**Text shown:**
Having the sheriffs calling law enforcement for a police escort, knowing that if you're going to leave, that's the most dangerous time. And most, as far as I know, of the murders is when they're trying to leave. That's when they typically get assaulted and/or killed.

Clan leaders, please listen. If they say they're going to leave, we can't get them to say [SPEAKING HMONG], have a long heart and be patient. And that's what got my sister killed.

TOM CRANN: And Mandy I see you nodding when you heard that. It's as if you're familiar with this.

MANDY YANG: Oh, gosh, that's-- so David and I have been married for 18 years. I'm speaking about this, not only as Jennifer's sister-in-law, but obviously, as a woman, a Hmong woman and a partner, a wife to David. And that is always-- that has always been the response. And that is something, like I said, has been ingrained in me ever since a little child.

And that's something that because it's so normal to me, I didn't think about this. But when women, when we get married and our mothers and aunties are helping us put on our marriage outfits, and we're getting ready to go and meet the groom and finish the wedding ceremony, that's all they say is, hey, remember to [SPEAKING HMONG]

And basically, they're saying, be patient with your husband. Be a good wife. No matter what he does to you, have a big heart. Be understanding. So the advice that I was given from my mom and from my aunties is not, I wish the best for the two of you, but it's more so, given to me and instructed me already from the get-go of, this is all on your shoulders. Whatever happens in your marriage is your responsibility as the wife.

**Supplied entries:**

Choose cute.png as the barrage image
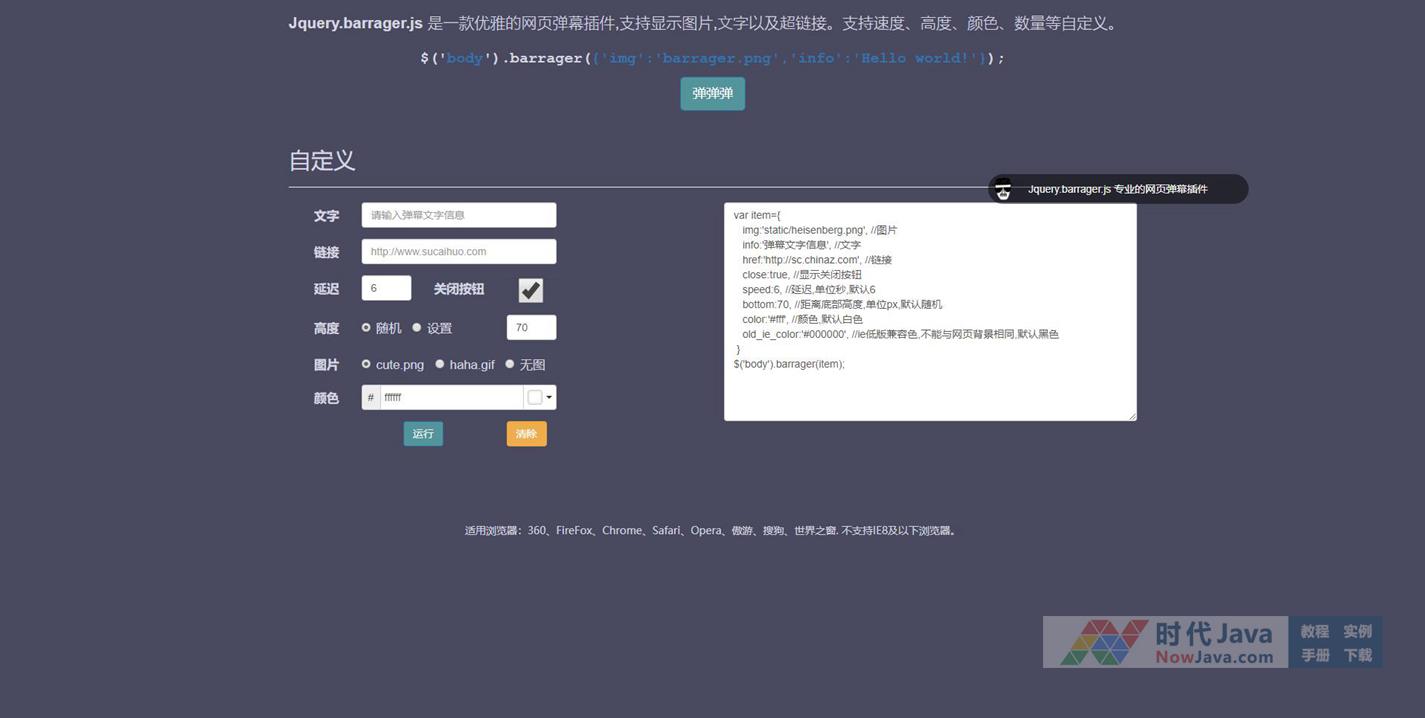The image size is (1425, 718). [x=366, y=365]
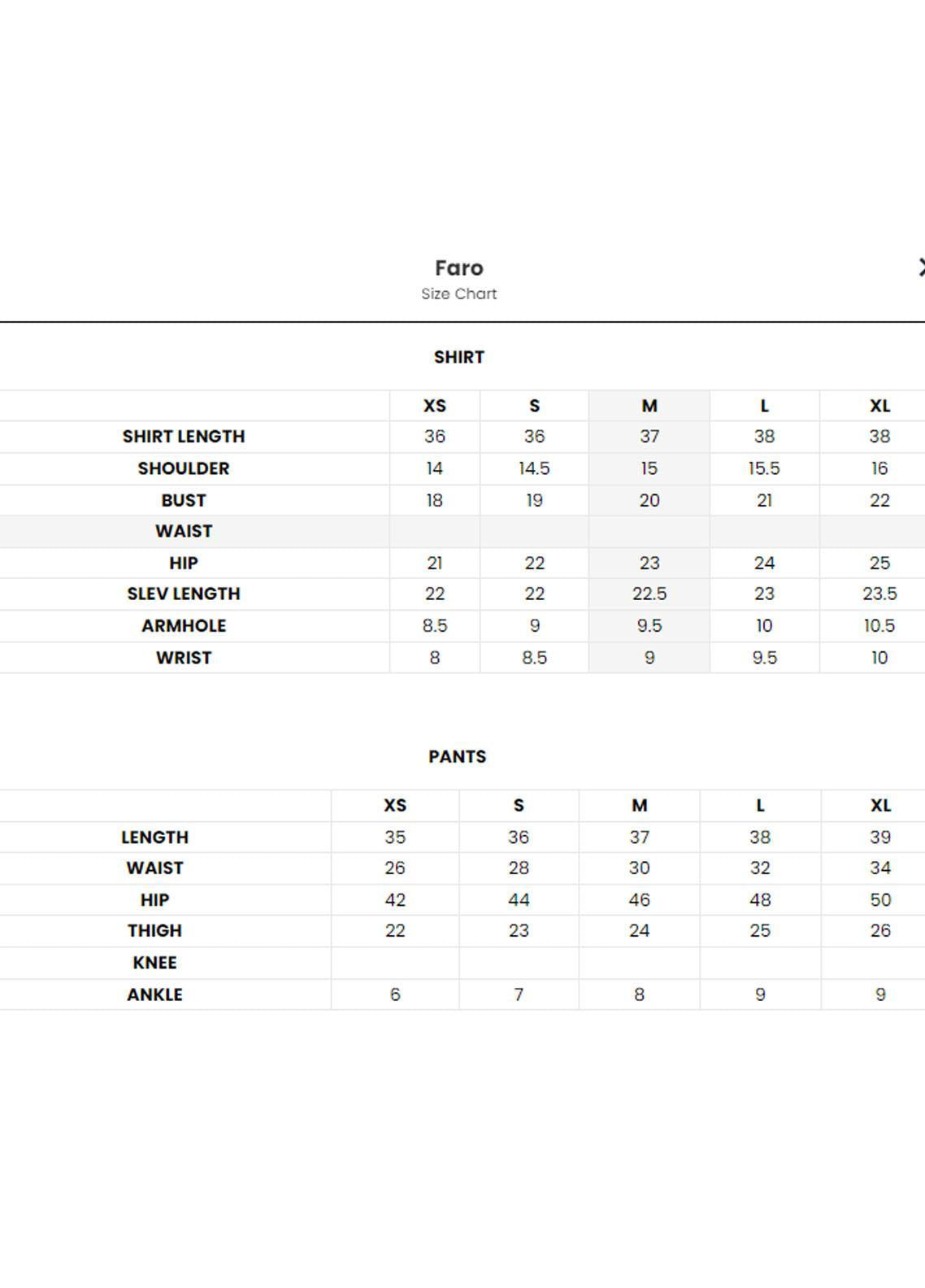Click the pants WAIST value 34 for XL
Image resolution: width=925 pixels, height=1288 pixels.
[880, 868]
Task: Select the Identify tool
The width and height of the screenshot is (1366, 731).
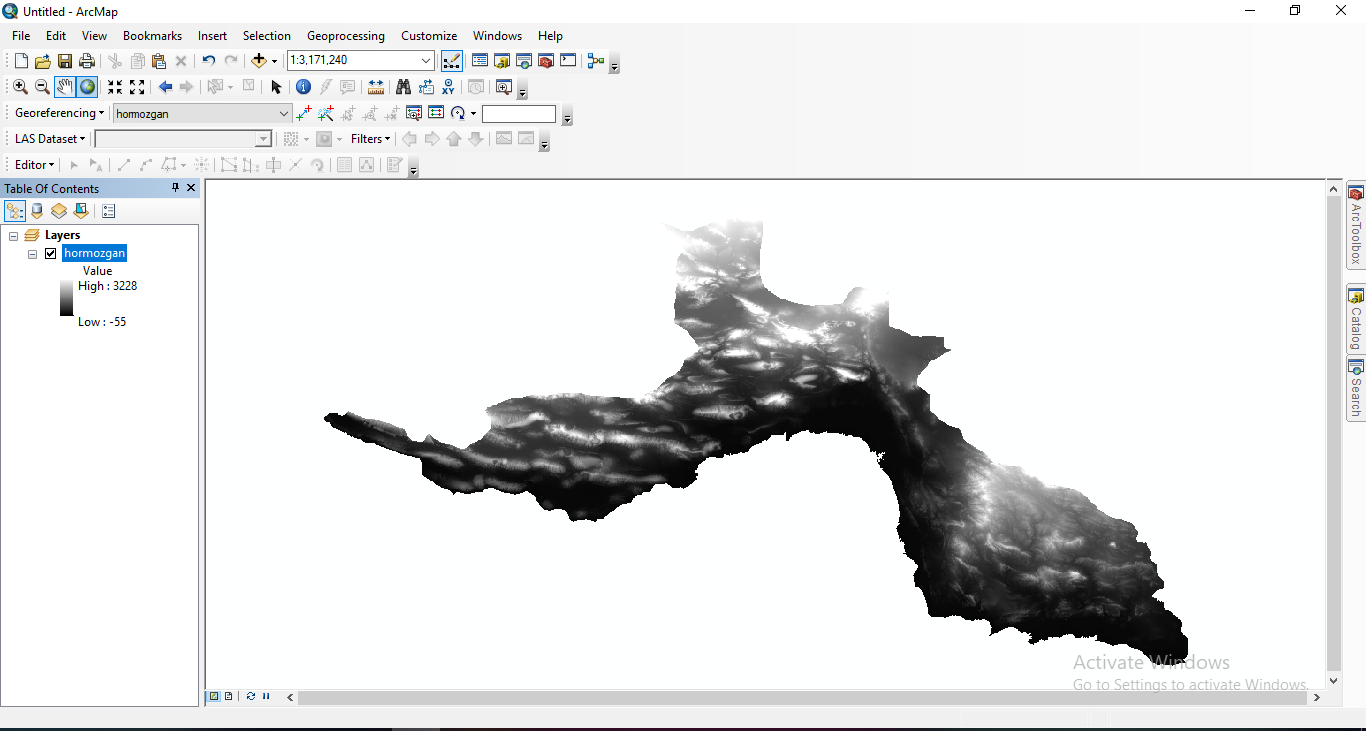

---

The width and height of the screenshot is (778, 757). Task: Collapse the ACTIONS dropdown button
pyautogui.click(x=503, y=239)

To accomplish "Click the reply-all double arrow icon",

--

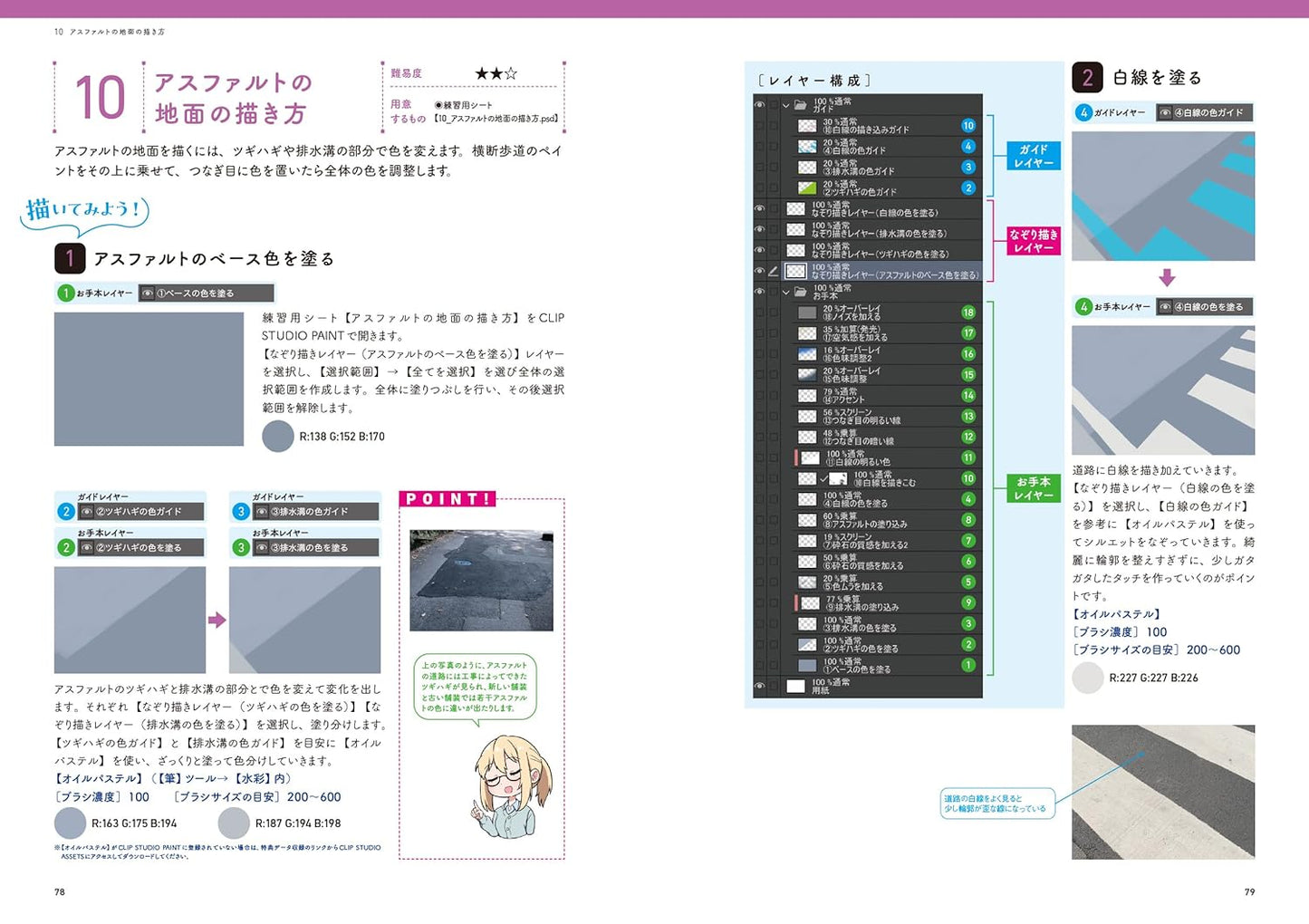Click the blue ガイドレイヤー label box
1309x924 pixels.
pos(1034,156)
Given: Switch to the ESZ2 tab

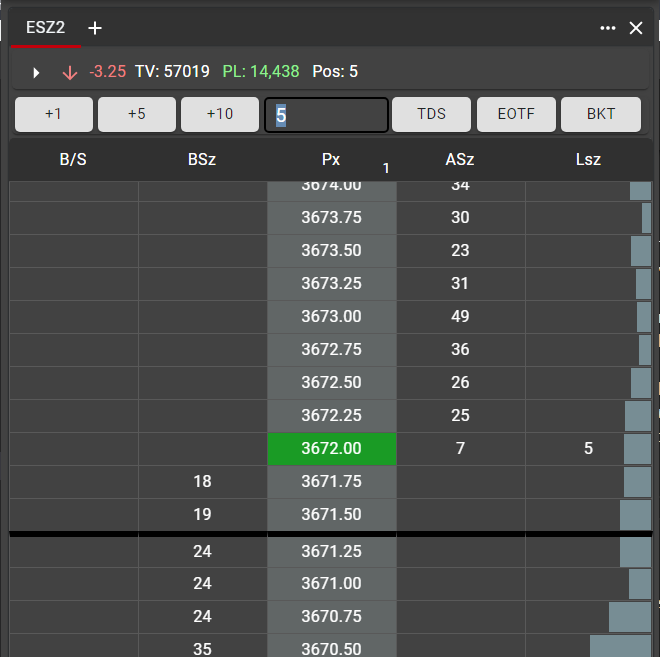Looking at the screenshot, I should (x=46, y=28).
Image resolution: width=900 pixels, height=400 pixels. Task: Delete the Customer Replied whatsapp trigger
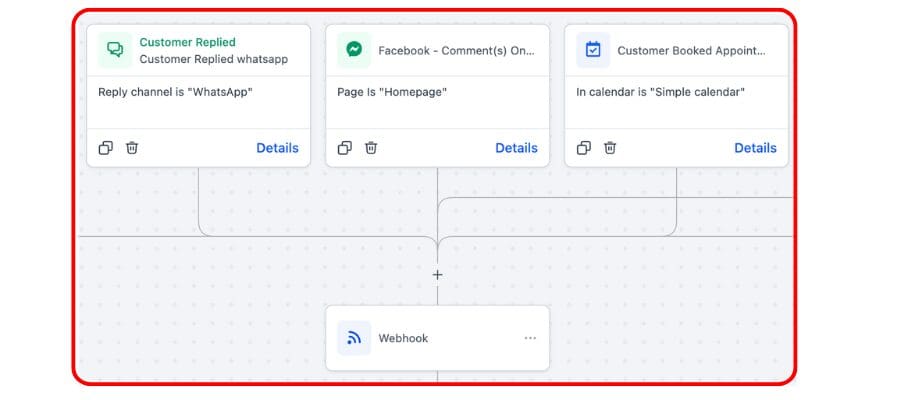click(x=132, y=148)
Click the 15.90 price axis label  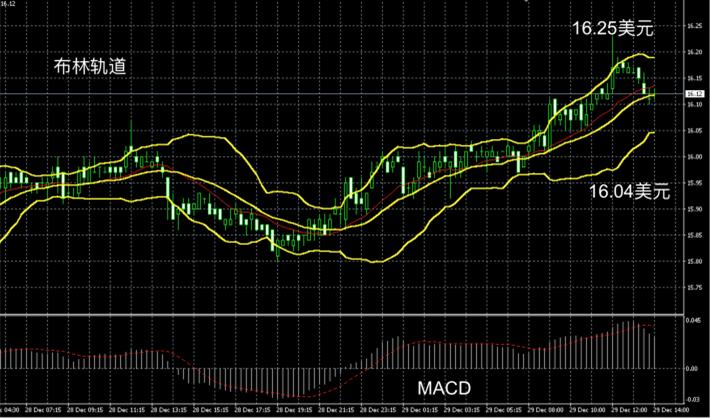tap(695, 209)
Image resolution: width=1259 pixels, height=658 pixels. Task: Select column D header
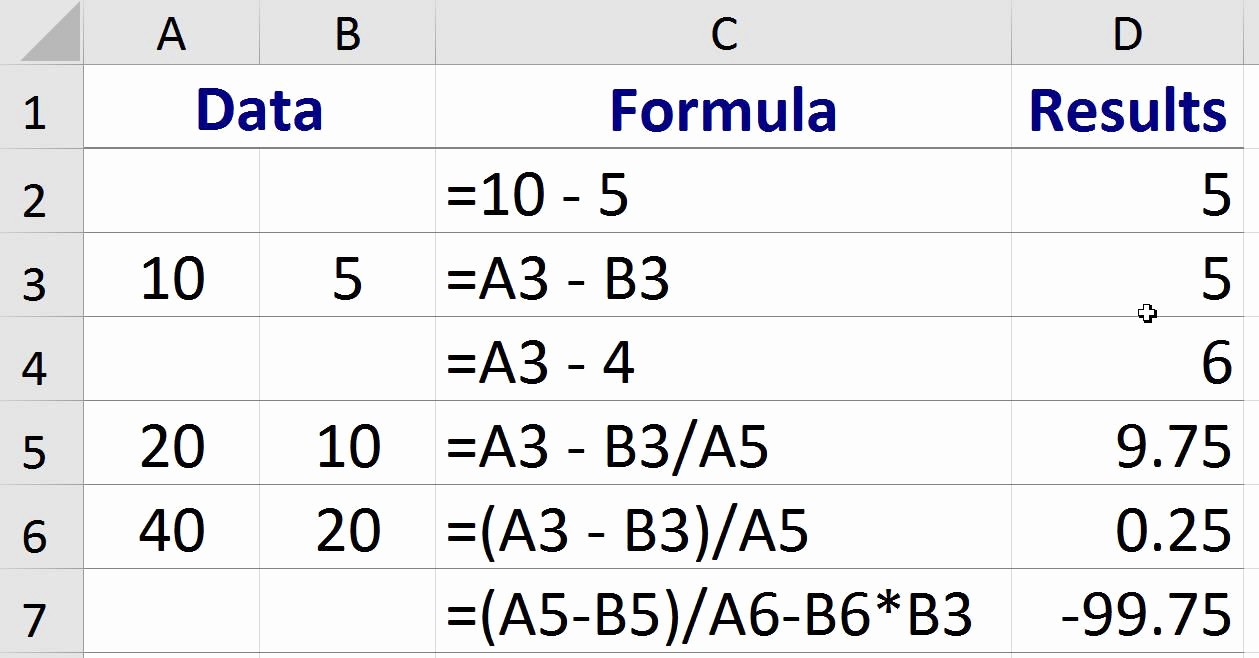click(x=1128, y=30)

**What you need to do:**
[1] Answer these about the interview excerpt:
(a) How long have Mandy Yang and David been married?
(b) According to the first speaker, when do most of the murders happen?
(c) Who helps the women put on their marriage outfits?
[2] Return the passage of the interview excerpt starting with "Having the sheriffs" and going on through "my sister killed.", copied word for word.

**Solutions to the exercise:**
[1]
(a) 18 years.
(b) When they're trying to leave.
(c) Their mothers and aunties.

[2]
Having the sheriffs calling law enforcement for a police escort, knowing that if you're going to leave, that's the most dangerous time. And most, as far as I know, of the murders is when they're trying to leave. That's when they typically get assaulted and/or killed.

Clan leaders, please listen. If they say they're going to leave, we can't get them to say [SPEAKING HMONG], have a long heart and be patient. And that's what got my sister killed.